Il federalismo fiscale “non è un progetto politico” ma “una riforma” che “sarà fatta” perchè “è fondamentale” e gode di un “grande consenso” in Parlamento e tra le Regioni. Il ministro dell’Economia, Giulio Tremonti, ospite dei Cavalieri del Lavoro, sgombra il campo da qualsiasi dubbio su quello che definisce il “motore per attivare ciò che serve”, e cioè la “responsabilità per fare le opere”. Ed è proprio su questo concetto che Tremonti si sofferma a lungo nel corso del suo intervento. Metà dell’azione pubblica avviene “al di fuori del vincolo del ‘no taxation without representation’”, spiega il ministro, sottolineando come con la riforma verrà introdotto il “meccanismo della responsabilità” che “per metà in Italia manca”, perchè “non si può spendere se non hai dovere di prendere”.

Con la riforma, invece, le decisioni di spesa verranno prese dove saranno raccolti i fondi. Il federalismo fiscale porta con sé anche maggiore “moralità”: “Vi siete mai chiesti la ragione della caduta della moralità in alcune aree dell’ Italia? È molto sfoto: tremontiemplice - rileva - se si buttano soldi a pioggia per centinaia di micro-opere si inverte il motore di influenza e così la malavita chiede alle imprese di fare le opere: non si può più - sottolinea - andare avanti con questo sistema”.

Il ministro cita poi il caso dell’evasione fiscale che diventa “una variabile indipendente se non c’è fiscalità locale” ed è, quindi, “fondamentale coinvolgere il governo locale perché adesso - dice - non c’è alcuna remora a fare il furbo”. Tremonti ritiene anche senza senso il fatto che il più grande patrimonio immobiliare d'Italia, che “comprende spiagge, terreni e castelli” sia gestito da “un ufficio a Roma”, e ne rivendica un controllo locale.
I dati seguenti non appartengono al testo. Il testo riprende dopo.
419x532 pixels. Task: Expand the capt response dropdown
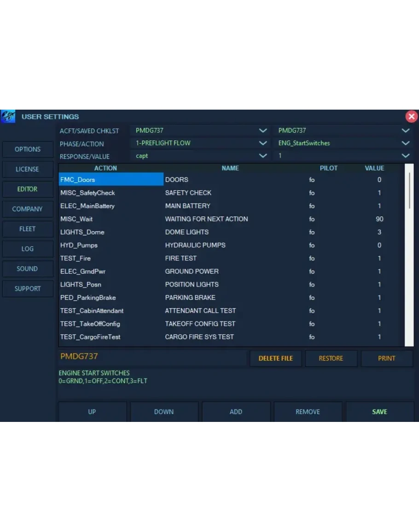(263, 156)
Nel suo intervento, il ministro dell'Economia dà spazio anche alla crisi sulla quale, afferma, “con i mezzi a disposizione - puntualizza - abbiamo fatto le cose che potevamo fare e nel modo più giusto possibile”.
Tremonti ricorda: “abbiamo cercato di tenere più a posto che potevamo i conti pubblici, di investire quanti più fondi pubblici in ammortizzatori sociali e di tenere aperti i canali del credito”.
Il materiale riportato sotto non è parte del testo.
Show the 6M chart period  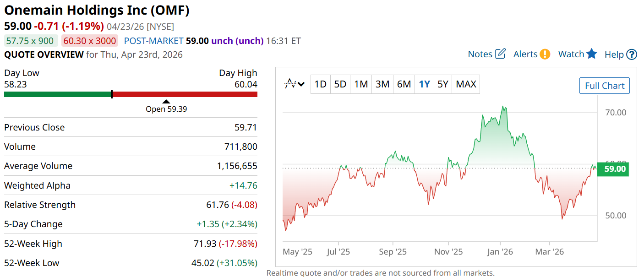tap(404, 84)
Il responsabile dell'Economia torna poi a rivendicare la scelta del governo di non aumentare il debito pubblico: “abbiamo detto: no grazie, non è una soluzione”, spiega, rilevando che “gestire il terzo debito del mondo, senza essere la terza economia del mondo in un momento di crisi è un’esperienza che prova nel corpo e nello spirito”.

Quindi dopo una lunga campagna elettorale, il governo torna al programma con il pragmatismo di sempre: interventi diretti a sostegno dell’economia.
Le misure che troveranno spazio nel decreto che verrà esaminato dal prossimo consiglio dei ministri, infatti, vanno in due direzioni: sostegno alle imprese che investono, benefici alle aziende che non riducono gli organici. Vale a dire, che i beneficiari degli interventi sono sia le imprese sia i lavoratori: i soggetti che maggiormente rischiano di sentire gli effetti dei colpi di coda della crisi.
Gli interventi allo studio hanno un unico obiettivo: assicurare al sistema produttivo italiano le migliori condizioni possibili per agganciare la fase di ripresa, quando questa si manifesterà fra 6-8 mesi, visto che tutti i centri di previsione individuano l’uscita della crisi nella prima metà del 2010.

Con simili misure (e con altre allo studio), il governo punta ad offrire al sistema produttivo le basi per il rilancio. Con la detassazione degli investimenti, infatti, le imprese possono migliorare le linee di produzione e migliorare i prodotti. Con il bonus per chi non licenzia, inoltre, le stimola a confermare gli organici e ad adattare i processi a parità d’occupazione.
Un provvedimento che “supera” gli interventi per fronteggiare la crisi, mentre mette le basi per un’operazione di rilancio dell’economia.